• Aim of the task: Scan the lines below; pull out those with "Refresh".

• Material provided:
|---|
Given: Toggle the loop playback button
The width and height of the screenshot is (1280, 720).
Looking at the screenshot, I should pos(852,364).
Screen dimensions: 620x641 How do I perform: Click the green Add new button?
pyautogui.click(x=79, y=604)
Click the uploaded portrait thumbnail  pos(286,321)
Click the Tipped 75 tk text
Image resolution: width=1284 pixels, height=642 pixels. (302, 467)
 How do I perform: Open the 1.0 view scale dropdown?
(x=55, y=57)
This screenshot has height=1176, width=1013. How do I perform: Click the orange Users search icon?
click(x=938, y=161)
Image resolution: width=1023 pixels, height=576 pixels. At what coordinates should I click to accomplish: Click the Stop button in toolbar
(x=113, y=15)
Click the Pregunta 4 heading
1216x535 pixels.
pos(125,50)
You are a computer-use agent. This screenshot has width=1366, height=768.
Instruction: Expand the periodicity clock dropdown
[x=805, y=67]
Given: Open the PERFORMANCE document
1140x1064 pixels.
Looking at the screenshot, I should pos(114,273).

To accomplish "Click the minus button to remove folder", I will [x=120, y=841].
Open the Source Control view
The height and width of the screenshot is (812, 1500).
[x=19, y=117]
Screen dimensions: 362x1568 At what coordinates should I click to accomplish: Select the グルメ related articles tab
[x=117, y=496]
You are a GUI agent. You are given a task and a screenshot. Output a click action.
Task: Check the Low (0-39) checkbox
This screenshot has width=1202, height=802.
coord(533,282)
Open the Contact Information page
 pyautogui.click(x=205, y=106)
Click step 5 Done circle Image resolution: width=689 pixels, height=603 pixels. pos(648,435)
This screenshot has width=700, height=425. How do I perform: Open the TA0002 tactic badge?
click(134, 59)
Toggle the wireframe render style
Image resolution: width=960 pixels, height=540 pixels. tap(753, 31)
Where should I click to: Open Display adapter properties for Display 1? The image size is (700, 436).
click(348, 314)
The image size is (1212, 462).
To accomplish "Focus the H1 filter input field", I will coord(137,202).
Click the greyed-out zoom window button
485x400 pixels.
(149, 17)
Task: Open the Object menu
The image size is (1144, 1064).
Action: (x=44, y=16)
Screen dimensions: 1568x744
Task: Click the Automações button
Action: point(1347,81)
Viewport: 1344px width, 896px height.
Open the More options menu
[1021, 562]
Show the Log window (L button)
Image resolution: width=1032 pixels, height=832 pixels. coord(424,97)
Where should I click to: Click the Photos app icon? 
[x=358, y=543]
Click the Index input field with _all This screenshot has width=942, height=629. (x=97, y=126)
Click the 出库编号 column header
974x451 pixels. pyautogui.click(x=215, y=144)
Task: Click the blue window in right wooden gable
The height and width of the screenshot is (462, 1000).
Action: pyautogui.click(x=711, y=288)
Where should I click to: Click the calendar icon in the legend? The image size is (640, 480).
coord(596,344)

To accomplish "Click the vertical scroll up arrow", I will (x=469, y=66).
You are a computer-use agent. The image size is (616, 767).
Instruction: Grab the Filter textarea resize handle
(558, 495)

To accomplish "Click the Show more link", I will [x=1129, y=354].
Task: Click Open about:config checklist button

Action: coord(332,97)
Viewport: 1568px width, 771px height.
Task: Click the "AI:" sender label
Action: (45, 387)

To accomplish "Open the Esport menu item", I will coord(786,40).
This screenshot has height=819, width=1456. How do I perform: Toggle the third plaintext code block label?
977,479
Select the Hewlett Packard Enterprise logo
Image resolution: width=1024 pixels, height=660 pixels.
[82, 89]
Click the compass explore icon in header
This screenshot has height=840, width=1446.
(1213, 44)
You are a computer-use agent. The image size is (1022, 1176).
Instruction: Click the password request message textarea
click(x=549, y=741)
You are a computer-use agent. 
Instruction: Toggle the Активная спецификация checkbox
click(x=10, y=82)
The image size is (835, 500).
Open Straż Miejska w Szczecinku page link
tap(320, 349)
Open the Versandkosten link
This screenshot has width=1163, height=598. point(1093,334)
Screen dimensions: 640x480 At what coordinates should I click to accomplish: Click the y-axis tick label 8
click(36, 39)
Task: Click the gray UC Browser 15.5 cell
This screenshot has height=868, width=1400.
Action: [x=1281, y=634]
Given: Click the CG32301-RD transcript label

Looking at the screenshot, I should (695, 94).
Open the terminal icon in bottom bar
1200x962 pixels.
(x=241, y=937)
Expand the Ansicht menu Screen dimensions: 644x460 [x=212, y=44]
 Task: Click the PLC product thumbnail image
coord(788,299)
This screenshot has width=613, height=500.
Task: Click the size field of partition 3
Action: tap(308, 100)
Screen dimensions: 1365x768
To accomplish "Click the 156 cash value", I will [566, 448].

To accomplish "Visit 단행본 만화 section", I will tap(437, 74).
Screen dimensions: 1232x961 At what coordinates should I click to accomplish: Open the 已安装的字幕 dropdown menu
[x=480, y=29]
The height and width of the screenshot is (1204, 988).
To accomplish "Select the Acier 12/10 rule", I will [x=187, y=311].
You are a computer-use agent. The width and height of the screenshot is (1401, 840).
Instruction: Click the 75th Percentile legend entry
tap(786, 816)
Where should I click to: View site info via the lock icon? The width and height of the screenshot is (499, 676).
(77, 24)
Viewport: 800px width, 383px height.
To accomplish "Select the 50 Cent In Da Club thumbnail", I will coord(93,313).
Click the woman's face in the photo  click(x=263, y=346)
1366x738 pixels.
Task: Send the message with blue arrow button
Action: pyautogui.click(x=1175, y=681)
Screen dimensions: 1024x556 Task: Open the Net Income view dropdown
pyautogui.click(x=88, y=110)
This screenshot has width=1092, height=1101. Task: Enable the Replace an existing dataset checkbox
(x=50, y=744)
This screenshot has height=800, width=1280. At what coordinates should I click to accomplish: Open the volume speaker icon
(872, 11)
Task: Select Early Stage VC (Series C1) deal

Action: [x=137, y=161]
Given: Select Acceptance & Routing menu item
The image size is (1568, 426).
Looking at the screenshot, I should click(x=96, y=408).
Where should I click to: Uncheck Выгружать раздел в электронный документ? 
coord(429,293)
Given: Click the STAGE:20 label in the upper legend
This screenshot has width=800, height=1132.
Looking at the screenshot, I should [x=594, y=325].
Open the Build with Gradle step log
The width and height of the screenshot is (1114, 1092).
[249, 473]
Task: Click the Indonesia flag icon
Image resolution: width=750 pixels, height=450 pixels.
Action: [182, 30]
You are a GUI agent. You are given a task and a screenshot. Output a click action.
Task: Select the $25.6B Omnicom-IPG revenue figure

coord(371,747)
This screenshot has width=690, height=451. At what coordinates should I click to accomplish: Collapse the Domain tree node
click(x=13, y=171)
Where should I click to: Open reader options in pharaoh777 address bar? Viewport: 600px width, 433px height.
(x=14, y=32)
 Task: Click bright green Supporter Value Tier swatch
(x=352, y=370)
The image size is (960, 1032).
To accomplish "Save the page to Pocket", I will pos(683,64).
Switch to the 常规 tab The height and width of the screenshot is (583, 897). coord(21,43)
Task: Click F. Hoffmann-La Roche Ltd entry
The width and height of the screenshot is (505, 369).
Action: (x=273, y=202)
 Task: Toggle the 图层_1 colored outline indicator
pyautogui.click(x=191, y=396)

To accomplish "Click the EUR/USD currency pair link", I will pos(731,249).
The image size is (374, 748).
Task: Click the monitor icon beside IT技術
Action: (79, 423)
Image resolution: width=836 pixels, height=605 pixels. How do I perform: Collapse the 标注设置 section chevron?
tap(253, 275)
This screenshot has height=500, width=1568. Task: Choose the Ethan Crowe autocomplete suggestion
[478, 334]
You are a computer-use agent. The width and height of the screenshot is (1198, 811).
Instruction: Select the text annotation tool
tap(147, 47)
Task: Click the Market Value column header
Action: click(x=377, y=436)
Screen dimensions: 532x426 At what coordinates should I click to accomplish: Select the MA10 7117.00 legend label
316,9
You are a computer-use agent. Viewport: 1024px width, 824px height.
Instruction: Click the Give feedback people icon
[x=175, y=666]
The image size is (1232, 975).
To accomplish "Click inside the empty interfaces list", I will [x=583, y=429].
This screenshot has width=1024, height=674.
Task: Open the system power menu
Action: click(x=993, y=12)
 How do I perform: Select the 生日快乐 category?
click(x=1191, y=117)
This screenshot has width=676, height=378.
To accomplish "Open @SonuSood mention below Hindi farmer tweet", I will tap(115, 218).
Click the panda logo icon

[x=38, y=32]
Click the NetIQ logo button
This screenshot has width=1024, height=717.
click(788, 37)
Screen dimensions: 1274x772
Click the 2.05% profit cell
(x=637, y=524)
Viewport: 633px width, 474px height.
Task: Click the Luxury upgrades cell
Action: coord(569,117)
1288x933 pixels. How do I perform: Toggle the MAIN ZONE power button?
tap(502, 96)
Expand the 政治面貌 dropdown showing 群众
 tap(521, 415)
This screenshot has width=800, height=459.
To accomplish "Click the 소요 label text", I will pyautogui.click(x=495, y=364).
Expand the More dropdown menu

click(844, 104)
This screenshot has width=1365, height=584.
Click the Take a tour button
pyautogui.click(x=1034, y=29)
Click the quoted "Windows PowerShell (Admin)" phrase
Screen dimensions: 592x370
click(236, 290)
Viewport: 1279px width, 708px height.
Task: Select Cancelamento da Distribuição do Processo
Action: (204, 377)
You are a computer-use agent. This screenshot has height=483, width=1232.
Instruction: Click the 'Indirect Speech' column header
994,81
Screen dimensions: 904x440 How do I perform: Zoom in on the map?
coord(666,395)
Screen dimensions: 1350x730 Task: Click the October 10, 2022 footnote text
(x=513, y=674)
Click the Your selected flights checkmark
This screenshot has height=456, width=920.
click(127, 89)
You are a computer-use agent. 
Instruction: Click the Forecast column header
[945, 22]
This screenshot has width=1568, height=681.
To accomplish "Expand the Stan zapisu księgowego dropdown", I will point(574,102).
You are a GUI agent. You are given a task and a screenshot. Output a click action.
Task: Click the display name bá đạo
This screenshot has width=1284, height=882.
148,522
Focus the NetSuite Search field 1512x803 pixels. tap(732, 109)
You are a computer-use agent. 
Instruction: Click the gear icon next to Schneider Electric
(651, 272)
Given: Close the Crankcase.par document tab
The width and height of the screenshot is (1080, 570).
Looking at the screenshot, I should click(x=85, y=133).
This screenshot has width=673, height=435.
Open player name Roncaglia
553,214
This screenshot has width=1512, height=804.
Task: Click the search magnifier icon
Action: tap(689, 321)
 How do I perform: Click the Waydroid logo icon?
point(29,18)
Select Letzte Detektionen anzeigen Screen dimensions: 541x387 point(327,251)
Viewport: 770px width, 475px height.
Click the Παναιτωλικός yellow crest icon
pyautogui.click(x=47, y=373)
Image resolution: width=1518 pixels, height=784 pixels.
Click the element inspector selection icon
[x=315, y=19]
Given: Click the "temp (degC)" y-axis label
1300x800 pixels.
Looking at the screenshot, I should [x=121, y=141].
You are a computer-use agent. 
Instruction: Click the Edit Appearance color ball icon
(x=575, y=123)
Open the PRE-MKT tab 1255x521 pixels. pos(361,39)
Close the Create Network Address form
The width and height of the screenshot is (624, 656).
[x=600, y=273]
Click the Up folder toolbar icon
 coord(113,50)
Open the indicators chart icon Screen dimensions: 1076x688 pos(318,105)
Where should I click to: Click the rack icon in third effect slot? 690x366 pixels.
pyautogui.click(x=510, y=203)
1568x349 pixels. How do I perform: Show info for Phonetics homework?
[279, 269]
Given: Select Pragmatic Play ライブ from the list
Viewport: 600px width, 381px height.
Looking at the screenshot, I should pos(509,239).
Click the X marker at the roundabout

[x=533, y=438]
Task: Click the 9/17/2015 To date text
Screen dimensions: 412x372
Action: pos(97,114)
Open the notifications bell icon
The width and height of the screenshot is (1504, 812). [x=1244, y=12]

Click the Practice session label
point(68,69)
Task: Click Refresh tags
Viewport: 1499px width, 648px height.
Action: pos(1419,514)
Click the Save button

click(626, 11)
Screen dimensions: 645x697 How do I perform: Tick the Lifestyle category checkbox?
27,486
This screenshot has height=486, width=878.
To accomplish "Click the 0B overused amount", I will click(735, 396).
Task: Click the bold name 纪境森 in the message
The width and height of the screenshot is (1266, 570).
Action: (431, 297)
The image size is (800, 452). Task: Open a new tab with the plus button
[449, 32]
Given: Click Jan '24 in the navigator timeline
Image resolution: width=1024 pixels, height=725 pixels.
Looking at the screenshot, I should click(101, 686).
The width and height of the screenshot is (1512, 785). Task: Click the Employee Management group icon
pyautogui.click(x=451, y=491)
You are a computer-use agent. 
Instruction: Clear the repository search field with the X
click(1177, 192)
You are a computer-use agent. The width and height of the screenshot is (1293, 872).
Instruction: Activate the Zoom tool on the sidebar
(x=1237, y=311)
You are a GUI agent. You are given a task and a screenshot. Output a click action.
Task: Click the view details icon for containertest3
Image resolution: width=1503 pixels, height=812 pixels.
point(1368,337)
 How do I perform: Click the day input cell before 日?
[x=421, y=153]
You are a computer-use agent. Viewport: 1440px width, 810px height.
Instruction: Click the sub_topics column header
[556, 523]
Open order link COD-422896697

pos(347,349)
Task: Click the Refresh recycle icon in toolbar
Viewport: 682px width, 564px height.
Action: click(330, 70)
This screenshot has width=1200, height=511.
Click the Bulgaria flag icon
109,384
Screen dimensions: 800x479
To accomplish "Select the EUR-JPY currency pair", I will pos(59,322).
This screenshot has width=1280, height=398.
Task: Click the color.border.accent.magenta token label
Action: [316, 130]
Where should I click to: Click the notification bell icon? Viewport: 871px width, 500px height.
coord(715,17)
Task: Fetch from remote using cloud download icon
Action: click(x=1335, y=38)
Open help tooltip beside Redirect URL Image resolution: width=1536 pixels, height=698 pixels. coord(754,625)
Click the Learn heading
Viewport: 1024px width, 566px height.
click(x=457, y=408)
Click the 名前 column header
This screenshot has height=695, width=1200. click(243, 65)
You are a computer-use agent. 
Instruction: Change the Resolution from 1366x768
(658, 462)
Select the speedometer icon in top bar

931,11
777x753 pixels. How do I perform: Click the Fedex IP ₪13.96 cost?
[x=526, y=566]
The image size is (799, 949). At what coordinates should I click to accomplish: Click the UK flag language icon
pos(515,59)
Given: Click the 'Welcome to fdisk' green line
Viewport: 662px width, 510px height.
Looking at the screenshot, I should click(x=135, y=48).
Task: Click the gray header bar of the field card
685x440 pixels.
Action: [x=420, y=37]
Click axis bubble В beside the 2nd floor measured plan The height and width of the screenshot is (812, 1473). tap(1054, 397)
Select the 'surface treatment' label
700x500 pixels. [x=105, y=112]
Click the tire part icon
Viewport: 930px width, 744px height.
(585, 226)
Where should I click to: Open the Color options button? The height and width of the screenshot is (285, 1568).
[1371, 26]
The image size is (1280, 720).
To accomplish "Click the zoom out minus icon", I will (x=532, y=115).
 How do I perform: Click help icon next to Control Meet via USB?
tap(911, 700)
|---|
• Your response:
Task: Click Refresh tags
Task: Click the Refresh recycle icon in toolbar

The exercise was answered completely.